• WORK ITEM: From the data below, copy exactly the lines that lie between the one holding "Viewport: 2576px width, 1023px height." and the one holding "Task: Select the Pretax income input cell", including both, and nothing more.

=== Section Start ===

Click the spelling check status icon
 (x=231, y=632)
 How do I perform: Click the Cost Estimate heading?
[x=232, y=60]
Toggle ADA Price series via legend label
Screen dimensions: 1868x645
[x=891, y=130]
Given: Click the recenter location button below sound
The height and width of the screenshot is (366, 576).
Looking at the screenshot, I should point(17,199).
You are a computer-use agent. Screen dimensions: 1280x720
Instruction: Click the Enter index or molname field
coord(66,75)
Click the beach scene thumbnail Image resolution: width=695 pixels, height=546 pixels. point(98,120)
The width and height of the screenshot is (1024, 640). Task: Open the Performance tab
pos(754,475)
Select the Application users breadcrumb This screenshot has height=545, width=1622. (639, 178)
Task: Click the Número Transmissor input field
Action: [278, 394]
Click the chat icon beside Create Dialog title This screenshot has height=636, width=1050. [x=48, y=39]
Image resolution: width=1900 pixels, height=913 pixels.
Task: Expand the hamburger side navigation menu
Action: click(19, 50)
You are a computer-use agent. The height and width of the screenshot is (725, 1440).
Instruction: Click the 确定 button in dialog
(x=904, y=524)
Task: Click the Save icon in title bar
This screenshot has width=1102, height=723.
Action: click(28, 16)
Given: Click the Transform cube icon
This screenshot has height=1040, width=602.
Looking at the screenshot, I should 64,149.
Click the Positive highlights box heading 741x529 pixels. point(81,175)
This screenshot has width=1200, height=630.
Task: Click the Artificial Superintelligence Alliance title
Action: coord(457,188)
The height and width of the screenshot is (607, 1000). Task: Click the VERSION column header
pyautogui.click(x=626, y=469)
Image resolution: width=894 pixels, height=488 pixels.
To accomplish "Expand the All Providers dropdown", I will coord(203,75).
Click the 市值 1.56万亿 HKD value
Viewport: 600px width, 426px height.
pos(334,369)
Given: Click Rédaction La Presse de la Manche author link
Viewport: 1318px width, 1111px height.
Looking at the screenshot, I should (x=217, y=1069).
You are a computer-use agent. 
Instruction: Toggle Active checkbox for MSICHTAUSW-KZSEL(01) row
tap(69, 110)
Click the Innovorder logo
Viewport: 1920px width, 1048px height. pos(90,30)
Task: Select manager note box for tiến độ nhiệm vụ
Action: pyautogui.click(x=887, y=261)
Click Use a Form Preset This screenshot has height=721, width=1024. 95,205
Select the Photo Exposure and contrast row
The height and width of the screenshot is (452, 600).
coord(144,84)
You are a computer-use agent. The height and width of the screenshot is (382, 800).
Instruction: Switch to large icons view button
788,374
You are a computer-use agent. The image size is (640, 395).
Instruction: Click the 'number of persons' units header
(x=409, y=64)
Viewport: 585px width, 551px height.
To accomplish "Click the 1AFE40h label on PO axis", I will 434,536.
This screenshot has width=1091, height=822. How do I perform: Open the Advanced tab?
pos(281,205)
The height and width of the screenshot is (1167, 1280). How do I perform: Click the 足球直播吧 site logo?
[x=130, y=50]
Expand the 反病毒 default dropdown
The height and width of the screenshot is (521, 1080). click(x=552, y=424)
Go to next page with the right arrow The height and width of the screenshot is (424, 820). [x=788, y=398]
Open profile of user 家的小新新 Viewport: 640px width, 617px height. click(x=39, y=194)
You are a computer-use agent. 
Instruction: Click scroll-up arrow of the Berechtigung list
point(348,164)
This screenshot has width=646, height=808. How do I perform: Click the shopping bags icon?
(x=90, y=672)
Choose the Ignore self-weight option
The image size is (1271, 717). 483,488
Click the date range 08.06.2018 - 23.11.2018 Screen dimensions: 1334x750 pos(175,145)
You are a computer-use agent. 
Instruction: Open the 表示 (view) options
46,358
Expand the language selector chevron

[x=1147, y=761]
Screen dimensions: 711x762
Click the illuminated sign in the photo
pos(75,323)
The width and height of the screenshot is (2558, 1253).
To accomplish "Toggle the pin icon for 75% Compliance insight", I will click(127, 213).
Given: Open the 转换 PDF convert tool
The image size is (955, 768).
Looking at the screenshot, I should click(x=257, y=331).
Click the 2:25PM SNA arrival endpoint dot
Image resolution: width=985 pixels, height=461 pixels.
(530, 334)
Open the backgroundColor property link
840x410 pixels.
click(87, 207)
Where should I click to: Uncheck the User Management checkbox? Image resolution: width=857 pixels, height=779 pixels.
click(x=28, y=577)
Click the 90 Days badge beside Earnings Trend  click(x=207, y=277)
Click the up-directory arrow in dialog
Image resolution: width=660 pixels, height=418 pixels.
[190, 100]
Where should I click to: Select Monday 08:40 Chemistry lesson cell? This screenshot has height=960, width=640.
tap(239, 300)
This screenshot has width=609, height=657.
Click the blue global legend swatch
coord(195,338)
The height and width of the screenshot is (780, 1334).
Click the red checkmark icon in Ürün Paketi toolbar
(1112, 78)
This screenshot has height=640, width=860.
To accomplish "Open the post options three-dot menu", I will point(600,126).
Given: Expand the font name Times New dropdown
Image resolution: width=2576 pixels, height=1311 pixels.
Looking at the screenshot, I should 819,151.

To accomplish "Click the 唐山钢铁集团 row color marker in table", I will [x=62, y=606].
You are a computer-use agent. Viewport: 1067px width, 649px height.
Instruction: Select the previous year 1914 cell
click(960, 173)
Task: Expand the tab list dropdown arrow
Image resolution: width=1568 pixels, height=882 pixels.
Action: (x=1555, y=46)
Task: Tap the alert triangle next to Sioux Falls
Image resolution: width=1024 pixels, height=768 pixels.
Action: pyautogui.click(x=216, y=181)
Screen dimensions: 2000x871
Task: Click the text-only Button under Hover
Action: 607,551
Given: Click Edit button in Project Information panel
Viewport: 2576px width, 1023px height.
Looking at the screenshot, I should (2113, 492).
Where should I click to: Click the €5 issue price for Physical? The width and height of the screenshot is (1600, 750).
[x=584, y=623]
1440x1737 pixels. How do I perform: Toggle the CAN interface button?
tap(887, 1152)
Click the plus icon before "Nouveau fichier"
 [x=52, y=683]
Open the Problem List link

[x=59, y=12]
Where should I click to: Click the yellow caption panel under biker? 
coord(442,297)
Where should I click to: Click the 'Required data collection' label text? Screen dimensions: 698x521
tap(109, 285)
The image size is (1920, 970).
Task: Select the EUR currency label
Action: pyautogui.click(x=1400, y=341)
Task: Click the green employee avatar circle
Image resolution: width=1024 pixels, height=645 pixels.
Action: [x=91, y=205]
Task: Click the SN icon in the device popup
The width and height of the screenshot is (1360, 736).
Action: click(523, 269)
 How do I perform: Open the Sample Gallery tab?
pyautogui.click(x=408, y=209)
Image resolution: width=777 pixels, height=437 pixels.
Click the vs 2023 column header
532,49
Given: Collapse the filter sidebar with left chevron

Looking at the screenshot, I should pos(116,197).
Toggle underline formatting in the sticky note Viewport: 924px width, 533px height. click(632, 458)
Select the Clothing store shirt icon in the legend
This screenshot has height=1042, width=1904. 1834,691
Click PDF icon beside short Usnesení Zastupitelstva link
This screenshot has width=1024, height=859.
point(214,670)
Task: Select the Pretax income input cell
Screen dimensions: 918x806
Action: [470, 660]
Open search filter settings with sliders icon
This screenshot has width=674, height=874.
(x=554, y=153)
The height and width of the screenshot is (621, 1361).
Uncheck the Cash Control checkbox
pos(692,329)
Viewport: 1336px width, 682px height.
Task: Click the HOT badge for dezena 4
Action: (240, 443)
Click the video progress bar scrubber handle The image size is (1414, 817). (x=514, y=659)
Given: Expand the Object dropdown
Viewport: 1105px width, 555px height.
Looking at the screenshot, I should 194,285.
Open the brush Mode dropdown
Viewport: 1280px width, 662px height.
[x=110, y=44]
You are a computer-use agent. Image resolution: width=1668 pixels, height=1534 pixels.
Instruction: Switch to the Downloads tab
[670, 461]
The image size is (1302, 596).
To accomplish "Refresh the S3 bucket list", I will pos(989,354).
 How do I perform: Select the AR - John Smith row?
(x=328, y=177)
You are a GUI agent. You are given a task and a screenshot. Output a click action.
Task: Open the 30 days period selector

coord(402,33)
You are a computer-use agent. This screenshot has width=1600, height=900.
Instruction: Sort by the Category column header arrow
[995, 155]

=== Section End ===

• RESPONSE TO THE TASK:
Viewport: 2576px width, 1023px height.
Looking at the screenshot, I should (2113, 492).
Where should I click to: Click the €5 issue price for Physical? The width and height of the screenshot is (1600, 750).
[x=584, y=623]
1440x1737 pixels. How do I perform: Toggle the CAN interface button?
tap(887, 1152)
Click the plus icon before "Nouveau fichier"
 [x=52, y=683]
Open the Problem List link

[x=59, y=12]
Where should I click to: Click the yellow caption panel under biker? 
coord(442,297)
Where should I click to: Click the 'Required data collection' label text? Screen dimensions: 698x521
tap(109, 285)
The image size is (1920, 970).
Task: Select the EUR currency label
Action: pyautogui.click(x=1400, y=341)
Task: Click the green employee avatar circle
Image resolution: width=1024 pixels, height=645 pixels.
Action: [x=91, y=205]
Task: Click the SN icon in the device popup
The width and height of the screenshot is (1360, 736).
Action: click(523, 269)
 How do I perform: Open the Sample Gallery tab?
pyautogui.click(x=408, y=209)
Image resolution: width=777 pixels, height=437 pixels.
Click the vs 2023 column header
532,49
Given: Collapse the filter sidebar with left chevron

Looking at the screenshot, I should pos(116,197).
Toggle underline formatting in the sticky note Viewport: 924px width, 533px height. click(632, 458)
Select the Clothing store shirt icon in the legend
This screenshot has height=1042, width=1904. 1834,691
Click PDF icon beside short Usnesení Zastupitelstva link
This screenshot has width=1024, height=859.
point(214,670)
Task: Select the Pretax income input cell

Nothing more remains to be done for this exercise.